Extended Data Fig. 2 Identification and characterization of the ncAA condensation product of TrpB and 1-naphthol.
a. Stand-alone variants of TmTrpB (Tm9D8*, teal) and Pyrococcus furiosus TrpB (Pf2B9, blue) synthesize a condensation product when provided 1-naphthol and Ser. b. Alignment of a co-crystal structure of Salmonella typhimurium TrpS (StTrpS, PDB 4HPX) bound with the non-reactive inhibitor benzimidazole and a homology model of Tm9D8*. Pairwise alignment of 1-naphthol to benzimidazole aligned for para C–C bond formation demonstrates that the conserved catalytic residue E105 likely is not optimal for the extended phenolic group of 1-naphthol and other phenol analogs. c. Preparative-scale synthesis and 2D NMR characterization of the 1-naphthol product of Tm9D8* E105G reveals that the para alkylation product NaphAla is the only reaction product. HSQC = heteronuclear single-quantum correlation; HMBC = heteronuclear multiple bond correlation.

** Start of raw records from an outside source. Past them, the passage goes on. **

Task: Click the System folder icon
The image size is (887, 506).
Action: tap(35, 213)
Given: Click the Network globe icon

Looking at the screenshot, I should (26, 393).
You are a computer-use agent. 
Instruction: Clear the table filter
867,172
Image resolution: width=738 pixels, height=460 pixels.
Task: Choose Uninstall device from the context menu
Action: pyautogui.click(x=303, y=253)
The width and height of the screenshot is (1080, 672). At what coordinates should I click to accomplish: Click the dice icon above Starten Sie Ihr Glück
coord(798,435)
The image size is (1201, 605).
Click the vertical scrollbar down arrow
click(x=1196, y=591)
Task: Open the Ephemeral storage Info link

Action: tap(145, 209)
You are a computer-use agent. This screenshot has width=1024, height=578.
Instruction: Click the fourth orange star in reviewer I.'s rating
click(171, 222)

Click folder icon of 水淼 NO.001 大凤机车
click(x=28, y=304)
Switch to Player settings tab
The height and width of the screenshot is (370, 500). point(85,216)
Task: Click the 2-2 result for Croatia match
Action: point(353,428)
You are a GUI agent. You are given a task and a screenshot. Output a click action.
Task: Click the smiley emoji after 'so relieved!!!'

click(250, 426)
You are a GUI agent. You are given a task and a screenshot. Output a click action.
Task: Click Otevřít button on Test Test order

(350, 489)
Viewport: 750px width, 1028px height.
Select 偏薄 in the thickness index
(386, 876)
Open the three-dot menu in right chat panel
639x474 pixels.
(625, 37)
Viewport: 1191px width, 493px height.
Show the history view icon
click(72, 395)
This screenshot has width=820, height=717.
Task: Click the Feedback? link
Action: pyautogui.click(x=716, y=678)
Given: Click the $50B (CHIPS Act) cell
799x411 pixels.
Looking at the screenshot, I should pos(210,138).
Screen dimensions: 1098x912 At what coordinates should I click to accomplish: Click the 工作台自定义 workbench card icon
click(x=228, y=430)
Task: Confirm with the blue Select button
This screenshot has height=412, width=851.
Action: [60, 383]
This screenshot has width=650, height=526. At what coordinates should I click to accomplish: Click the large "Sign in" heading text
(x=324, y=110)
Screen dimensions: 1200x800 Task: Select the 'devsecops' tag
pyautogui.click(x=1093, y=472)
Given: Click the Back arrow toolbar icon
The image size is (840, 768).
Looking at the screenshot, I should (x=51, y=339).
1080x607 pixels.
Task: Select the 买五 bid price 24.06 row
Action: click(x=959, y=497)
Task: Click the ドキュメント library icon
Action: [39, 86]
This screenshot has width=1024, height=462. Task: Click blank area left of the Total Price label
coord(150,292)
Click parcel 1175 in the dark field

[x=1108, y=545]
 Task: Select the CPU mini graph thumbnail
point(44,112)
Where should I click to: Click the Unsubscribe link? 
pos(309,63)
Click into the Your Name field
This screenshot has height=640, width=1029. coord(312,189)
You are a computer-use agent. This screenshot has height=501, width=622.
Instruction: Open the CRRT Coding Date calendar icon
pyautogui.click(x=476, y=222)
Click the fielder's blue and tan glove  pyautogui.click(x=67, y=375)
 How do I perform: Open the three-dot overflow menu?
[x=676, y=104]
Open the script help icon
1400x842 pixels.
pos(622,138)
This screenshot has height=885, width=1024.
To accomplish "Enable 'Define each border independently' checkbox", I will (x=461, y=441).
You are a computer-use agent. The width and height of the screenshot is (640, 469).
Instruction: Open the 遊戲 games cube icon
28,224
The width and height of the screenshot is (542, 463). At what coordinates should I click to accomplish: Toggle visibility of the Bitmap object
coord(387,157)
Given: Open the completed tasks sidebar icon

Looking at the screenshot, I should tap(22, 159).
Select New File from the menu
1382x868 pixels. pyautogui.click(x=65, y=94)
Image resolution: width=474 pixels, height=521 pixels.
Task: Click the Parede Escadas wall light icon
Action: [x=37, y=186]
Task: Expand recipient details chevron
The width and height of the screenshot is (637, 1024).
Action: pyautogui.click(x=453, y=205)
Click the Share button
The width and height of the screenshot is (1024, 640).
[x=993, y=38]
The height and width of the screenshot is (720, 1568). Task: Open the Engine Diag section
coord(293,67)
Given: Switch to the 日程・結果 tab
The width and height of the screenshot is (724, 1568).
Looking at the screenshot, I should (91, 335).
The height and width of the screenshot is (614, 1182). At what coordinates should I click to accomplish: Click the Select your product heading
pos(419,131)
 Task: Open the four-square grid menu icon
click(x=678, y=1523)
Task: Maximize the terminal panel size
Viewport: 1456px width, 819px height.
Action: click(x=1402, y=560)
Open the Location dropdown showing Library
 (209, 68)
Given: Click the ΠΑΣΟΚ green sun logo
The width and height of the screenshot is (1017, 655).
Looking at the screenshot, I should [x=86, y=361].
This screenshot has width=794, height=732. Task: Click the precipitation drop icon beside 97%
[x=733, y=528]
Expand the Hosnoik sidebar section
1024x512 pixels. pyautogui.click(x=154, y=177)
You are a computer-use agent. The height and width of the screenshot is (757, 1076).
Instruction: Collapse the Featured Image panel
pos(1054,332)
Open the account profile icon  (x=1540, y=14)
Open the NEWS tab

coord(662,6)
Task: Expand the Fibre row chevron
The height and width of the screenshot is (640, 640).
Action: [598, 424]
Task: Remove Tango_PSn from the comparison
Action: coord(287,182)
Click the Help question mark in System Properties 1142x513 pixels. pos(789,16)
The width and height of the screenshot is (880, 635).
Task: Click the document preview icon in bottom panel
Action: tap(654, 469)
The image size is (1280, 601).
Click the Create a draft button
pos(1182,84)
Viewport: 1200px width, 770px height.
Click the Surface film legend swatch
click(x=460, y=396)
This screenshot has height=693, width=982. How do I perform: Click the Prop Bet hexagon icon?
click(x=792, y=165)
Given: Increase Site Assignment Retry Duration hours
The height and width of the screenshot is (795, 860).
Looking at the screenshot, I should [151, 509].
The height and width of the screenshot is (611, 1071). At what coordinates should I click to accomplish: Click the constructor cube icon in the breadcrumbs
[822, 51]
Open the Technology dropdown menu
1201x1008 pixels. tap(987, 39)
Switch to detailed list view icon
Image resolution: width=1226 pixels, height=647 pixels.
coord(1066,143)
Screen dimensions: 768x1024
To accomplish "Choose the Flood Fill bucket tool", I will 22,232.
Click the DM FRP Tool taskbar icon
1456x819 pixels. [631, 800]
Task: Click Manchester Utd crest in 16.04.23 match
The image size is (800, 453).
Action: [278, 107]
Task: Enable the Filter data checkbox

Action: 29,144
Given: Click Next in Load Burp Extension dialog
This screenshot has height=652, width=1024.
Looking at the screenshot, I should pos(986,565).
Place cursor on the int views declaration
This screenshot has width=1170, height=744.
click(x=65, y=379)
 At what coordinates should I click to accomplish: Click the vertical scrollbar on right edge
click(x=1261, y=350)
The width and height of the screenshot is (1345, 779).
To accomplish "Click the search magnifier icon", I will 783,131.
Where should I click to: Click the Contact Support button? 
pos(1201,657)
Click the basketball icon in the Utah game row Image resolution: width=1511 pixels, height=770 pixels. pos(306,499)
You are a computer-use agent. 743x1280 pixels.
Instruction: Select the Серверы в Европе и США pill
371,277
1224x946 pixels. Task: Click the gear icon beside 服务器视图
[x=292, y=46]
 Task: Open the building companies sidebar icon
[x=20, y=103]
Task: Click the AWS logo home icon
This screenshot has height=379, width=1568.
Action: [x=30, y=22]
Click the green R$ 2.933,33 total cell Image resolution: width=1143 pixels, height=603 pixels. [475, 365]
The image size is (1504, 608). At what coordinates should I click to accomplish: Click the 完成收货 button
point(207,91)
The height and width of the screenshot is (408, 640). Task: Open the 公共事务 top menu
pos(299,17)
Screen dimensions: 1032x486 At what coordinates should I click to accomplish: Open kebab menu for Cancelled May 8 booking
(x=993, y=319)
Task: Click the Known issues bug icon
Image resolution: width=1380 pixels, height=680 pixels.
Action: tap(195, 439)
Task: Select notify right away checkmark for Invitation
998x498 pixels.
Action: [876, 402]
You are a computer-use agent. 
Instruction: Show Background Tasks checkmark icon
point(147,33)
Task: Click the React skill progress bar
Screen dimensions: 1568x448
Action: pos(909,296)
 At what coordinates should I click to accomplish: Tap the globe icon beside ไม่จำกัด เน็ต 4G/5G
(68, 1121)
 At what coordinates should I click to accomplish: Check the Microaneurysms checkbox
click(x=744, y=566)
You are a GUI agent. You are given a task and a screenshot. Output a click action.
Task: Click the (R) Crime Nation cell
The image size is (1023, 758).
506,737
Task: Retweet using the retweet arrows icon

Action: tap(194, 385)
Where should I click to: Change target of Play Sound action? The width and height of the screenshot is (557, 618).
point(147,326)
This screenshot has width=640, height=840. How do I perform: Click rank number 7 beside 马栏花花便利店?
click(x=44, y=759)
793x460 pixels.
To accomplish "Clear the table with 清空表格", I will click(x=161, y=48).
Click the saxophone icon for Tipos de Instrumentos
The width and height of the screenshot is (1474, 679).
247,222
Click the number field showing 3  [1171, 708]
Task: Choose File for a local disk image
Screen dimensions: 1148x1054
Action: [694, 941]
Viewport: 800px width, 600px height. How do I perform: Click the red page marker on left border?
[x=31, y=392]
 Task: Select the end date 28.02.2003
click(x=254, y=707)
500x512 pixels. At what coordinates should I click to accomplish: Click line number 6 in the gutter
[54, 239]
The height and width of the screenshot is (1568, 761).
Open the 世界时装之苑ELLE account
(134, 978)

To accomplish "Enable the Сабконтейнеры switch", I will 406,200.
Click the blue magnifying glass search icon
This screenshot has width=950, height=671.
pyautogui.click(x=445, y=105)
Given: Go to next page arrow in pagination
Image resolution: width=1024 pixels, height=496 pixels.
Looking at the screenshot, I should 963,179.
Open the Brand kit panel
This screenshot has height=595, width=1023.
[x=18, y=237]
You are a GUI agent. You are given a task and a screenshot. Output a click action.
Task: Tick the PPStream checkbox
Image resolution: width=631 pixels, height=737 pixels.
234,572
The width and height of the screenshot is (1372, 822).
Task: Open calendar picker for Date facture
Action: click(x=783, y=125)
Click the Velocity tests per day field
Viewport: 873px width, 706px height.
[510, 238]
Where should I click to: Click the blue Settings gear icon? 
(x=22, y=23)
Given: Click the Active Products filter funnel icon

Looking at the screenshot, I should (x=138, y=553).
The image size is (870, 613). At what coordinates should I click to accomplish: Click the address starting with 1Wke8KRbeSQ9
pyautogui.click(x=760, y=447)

Extended Data Fig. 3 Characterization of tyrosine synthase activity by enzymes engineered from TrpB.
a. Determination of enantioselectivity by Marfey’s analysis demonstrates that TyrS variants only make l-tyrosine (Tyr), consistent with the standard mechanism of TrpB. Traces are offset equally in x and y. The first peak is l-Tyr according to the differences between the enantiopure (teal) and racemic (blue) Tyr standards. Enzymatic Tyr (purple) produces this first peak. b. Chromatographic separation of Tyr (purple) and ortho-Tyr (teal), separately and coinjected (blue), via the standard gradient used in this study. Upper: extracted ion counts for 182 m/z, the molecular ion. Lower: absorbance at 280 nm. Despite the small constitutional difference between these isomers, their retention times are separated by ~0.7 min (1.1 min vs. 1.8 min) on the standard LCMS method and column used in this study (see General experimental methods). c. No significant ortho-Tyr is detectable in the enzymatic reaction (teal) compared to authentic Tyr (orange). d. Mass spectrometry (MS)-based calibration curve for Tyr synthesis, with a best fit for the logarithm of each MS peak area to the concentration of Tyr in the reaction (in µM). e. Analytic detection limit for Tyr. The MS peak areas deviate from the logarithmic relationship below 1 µM Tyr, at which point instrument noise and residual Tyr from non-exhaustive column washing make quantification impossible and present a limit of quantification for enzyme-produced Tyr.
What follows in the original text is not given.